**INSTRUCTIONS FOR THE TASK:**
Pick out every line below that contains the string "leftmost", and copy each one. Treat uppercase and lowercase as different.

## BEGIN RECORDS SUPPLIED

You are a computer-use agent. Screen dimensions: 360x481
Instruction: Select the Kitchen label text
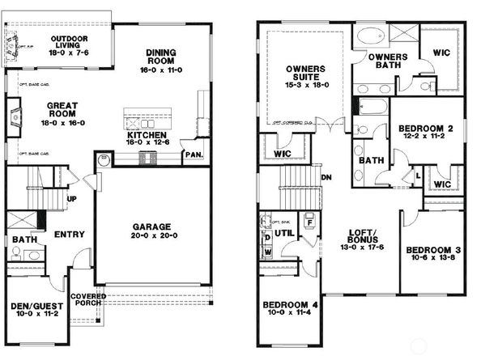coord(147,134)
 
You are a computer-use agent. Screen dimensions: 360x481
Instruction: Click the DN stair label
coord(327,176)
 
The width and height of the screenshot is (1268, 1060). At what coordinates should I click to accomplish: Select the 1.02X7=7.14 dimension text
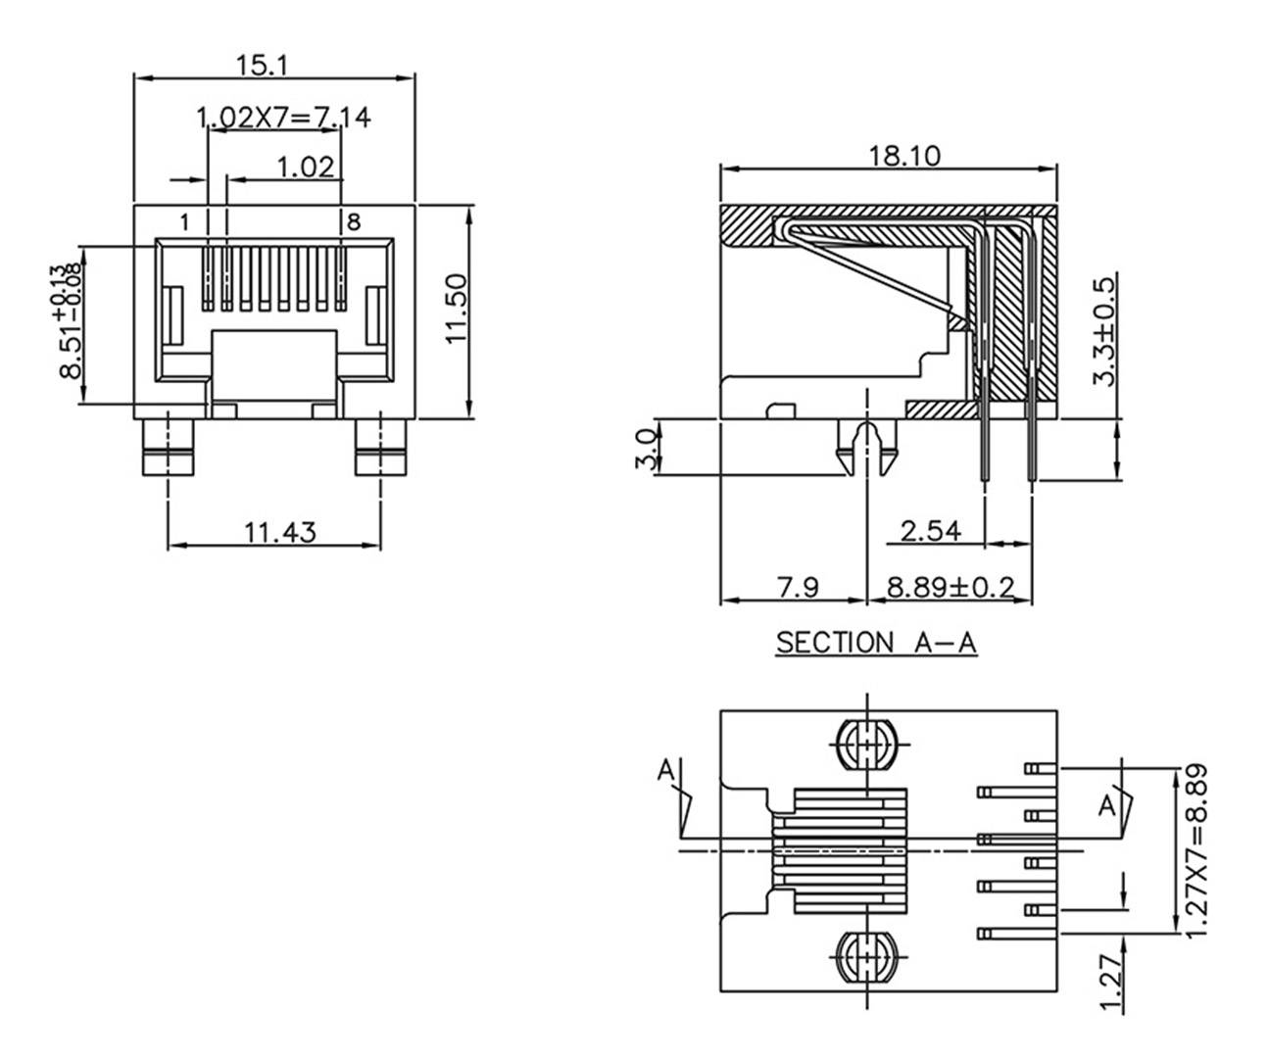[x=283, y=118]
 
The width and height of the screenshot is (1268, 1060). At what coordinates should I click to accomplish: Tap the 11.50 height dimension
[x=457, y=308]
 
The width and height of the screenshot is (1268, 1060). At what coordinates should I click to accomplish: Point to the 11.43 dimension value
[x=279, y=532]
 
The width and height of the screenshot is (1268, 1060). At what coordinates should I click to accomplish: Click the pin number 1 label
[x=184, y=222]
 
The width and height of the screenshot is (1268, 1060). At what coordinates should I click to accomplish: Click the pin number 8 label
[x=354, y=222]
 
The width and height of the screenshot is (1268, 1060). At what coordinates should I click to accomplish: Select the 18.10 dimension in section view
[x=903, y=155]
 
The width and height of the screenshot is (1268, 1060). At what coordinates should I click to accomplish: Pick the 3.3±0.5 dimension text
[x=1103, y=331]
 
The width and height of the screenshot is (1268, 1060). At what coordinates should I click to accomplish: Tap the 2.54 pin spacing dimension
[x=930, y=531]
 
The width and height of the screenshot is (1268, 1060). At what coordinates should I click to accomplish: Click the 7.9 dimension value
[x=797, y=588]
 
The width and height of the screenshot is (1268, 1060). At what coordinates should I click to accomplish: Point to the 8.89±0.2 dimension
[x=951, y=588]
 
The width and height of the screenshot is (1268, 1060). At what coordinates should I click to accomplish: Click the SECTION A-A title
[x=876, y=643]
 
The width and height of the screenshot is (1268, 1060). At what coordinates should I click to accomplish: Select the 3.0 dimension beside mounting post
[x=646, y=449]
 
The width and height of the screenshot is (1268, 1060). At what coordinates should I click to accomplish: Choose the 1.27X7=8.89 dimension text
[x=1198, y=849]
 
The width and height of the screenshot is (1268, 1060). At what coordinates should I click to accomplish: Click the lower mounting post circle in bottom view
[x=867, y=956]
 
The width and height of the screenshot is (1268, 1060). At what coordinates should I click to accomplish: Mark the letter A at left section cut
[x=666, y=771]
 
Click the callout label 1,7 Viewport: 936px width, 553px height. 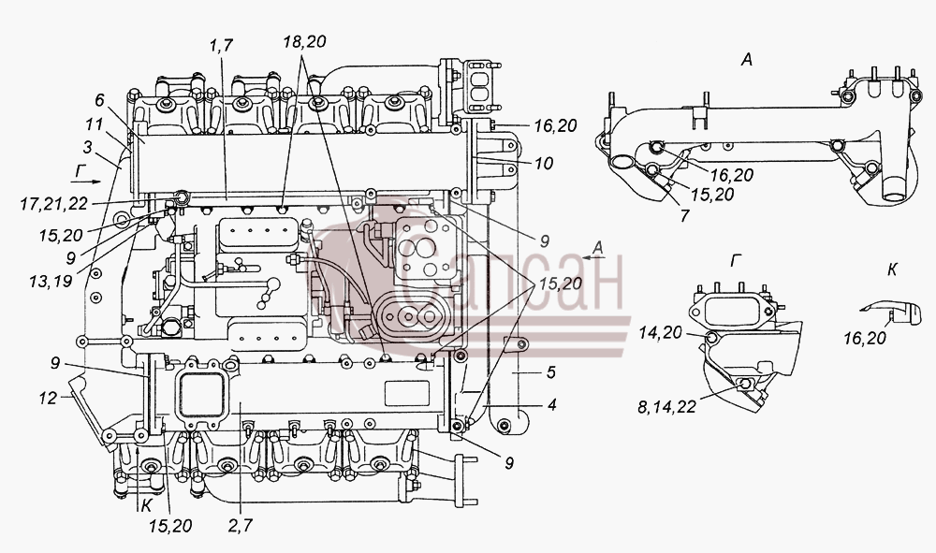click(x=221, y=45)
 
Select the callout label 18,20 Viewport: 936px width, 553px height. click(x=304, y=42)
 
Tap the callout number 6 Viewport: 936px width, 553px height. click(x=100, y=99)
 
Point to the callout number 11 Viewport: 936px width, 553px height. click(x=94, y=124)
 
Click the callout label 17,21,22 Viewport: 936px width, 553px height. click(x=53, y=204)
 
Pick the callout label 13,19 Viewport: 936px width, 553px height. click(x=51, y=281)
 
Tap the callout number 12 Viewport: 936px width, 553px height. click(x=48, y=398)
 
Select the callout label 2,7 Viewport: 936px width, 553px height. click(x=241, y=525)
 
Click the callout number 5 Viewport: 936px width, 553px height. click(x=551, y=372)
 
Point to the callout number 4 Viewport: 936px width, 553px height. click(x=552, y=404)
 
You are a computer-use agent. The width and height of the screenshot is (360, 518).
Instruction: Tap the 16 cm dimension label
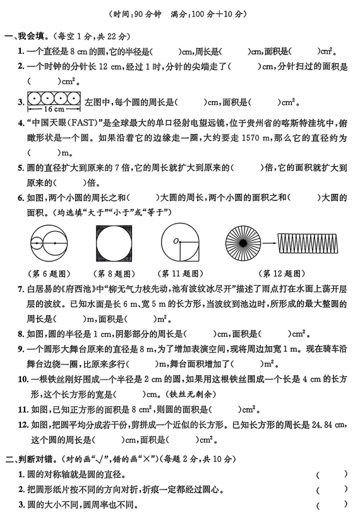(54, 109)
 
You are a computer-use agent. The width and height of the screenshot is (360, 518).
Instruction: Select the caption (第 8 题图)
(114, 274)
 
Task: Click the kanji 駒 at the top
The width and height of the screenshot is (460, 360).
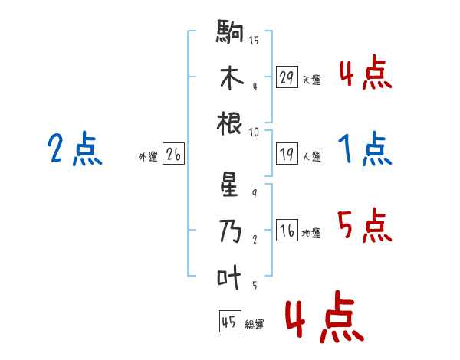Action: point(231,33)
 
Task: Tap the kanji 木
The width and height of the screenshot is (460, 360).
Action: point(231,77)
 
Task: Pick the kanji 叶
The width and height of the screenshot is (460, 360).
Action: point(231,277)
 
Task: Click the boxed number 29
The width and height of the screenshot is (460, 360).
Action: point(287,77)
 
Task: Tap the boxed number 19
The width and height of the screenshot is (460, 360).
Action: point(287,155)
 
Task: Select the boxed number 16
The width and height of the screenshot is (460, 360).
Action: point(287,231)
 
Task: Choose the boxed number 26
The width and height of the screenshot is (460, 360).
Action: point(173,155)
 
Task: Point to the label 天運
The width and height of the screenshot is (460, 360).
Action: point(311,80)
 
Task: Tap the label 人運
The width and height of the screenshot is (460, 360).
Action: point(311,157)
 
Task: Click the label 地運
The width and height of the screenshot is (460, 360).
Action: point(311,234)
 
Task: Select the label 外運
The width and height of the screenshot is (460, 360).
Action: point(148,157)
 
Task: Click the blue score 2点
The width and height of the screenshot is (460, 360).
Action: point(75,149)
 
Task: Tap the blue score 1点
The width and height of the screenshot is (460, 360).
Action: point(365,149)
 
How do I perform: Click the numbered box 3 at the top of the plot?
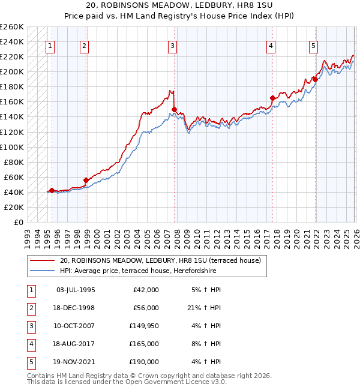[x=172, y=45]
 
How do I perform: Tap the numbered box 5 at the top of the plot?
[x=313, y=45]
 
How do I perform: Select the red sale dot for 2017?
[x=272, y=98]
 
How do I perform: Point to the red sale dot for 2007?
[x=175, y=109]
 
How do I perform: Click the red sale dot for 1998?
[x=86, y=180]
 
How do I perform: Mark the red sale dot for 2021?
[x=315, y=79]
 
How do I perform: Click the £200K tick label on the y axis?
[x=12, y=71]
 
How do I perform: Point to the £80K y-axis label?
[x=14, y=162]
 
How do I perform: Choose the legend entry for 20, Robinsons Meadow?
[x=160, y=261]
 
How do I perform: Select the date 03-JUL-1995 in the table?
[x=75, y=289]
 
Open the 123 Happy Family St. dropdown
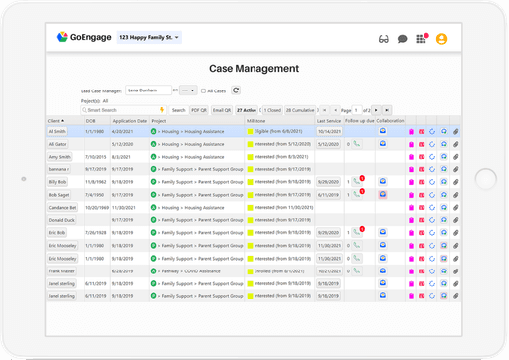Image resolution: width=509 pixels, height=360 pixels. [x=149, y=38]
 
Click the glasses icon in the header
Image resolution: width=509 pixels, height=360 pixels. [x=384, y=39]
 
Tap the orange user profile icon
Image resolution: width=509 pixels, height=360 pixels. [x=441, y=39]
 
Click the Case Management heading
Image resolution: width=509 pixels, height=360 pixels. [x=254, y=69]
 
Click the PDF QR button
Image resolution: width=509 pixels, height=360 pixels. [x=199, y=110]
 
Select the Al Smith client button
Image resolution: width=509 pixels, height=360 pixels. [x=57, y=130]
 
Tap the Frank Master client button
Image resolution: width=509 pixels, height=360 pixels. [x=62, y=270]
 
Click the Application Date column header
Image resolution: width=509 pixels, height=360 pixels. [x=129, y=120]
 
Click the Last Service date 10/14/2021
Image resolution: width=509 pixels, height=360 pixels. [x=329, y=130]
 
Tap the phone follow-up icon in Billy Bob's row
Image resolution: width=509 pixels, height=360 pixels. [x=355, y=181]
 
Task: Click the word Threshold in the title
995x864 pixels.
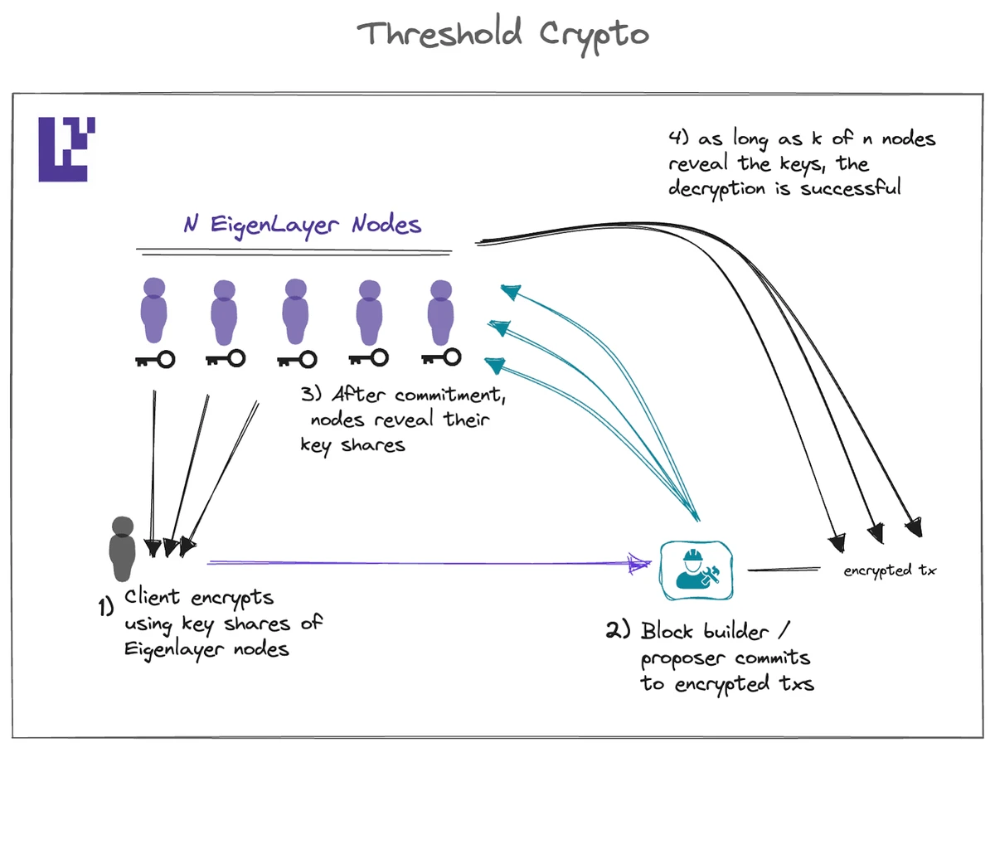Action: tap(439, 35)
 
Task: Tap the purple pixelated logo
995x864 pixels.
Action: tap(66, 149)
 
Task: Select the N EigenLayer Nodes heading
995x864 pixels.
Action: tap(303, 226)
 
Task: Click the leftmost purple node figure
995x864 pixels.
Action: tap(154, 311)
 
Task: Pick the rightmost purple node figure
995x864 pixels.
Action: tap(440, 312)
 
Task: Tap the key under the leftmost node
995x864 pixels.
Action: tap(155, 360)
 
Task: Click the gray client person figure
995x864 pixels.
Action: tap(122, 549)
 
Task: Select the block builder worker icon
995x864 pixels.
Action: tap(697, 570)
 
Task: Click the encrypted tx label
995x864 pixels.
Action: tap(890, 570)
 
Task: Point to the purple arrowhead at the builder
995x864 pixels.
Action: tap(640, 564)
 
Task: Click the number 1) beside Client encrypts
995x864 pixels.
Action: tap(106, 608)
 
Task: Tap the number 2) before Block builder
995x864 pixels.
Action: tap(618, 630)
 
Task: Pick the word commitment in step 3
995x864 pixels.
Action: tap(449, 395)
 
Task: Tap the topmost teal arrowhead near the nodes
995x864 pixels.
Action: tap(511, 291)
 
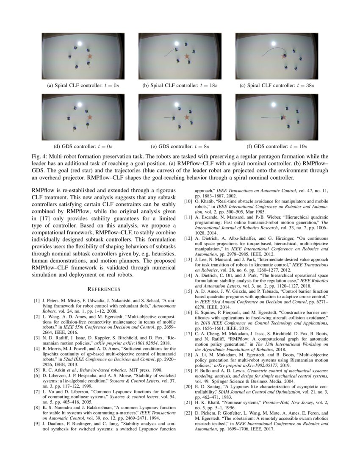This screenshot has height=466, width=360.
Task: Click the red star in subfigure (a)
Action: pos(89,56)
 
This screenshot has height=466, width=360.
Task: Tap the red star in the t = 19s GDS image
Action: pos(283,117)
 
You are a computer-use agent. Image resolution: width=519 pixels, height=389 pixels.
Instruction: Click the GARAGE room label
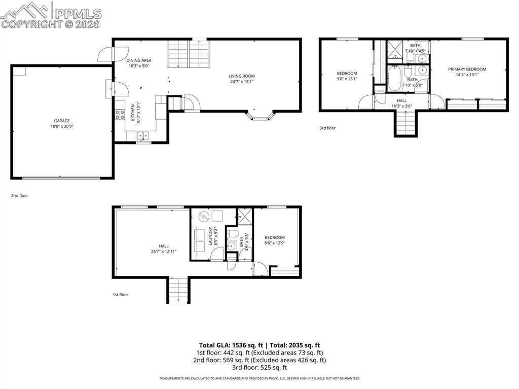pos(62,121)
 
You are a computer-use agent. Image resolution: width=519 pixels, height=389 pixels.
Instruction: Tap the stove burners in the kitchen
pos(120,115)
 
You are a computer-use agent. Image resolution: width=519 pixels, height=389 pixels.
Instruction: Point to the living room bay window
pos(261,117)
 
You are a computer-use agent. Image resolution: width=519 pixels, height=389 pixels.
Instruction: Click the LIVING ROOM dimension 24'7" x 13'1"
pos(241,82)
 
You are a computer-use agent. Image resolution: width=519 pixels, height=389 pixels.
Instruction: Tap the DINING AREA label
pos(139,60)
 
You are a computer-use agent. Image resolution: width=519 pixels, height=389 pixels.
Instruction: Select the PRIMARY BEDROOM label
pos(467,69)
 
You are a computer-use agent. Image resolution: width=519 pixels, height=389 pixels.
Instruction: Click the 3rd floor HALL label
pos(401,100)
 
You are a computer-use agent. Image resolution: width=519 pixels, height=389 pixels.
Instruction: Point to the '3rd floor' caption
pos(327,128)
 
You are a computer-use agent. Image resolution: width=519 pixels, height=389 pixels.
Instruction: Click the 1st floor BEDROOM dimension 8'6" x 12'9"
pos(274,243)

## END RECORDS SUPPLIED

**RESULT OF THIS EXERCISE:**
Task: Click the leftmost purple node figure
Task: Tap the key under the leftmost node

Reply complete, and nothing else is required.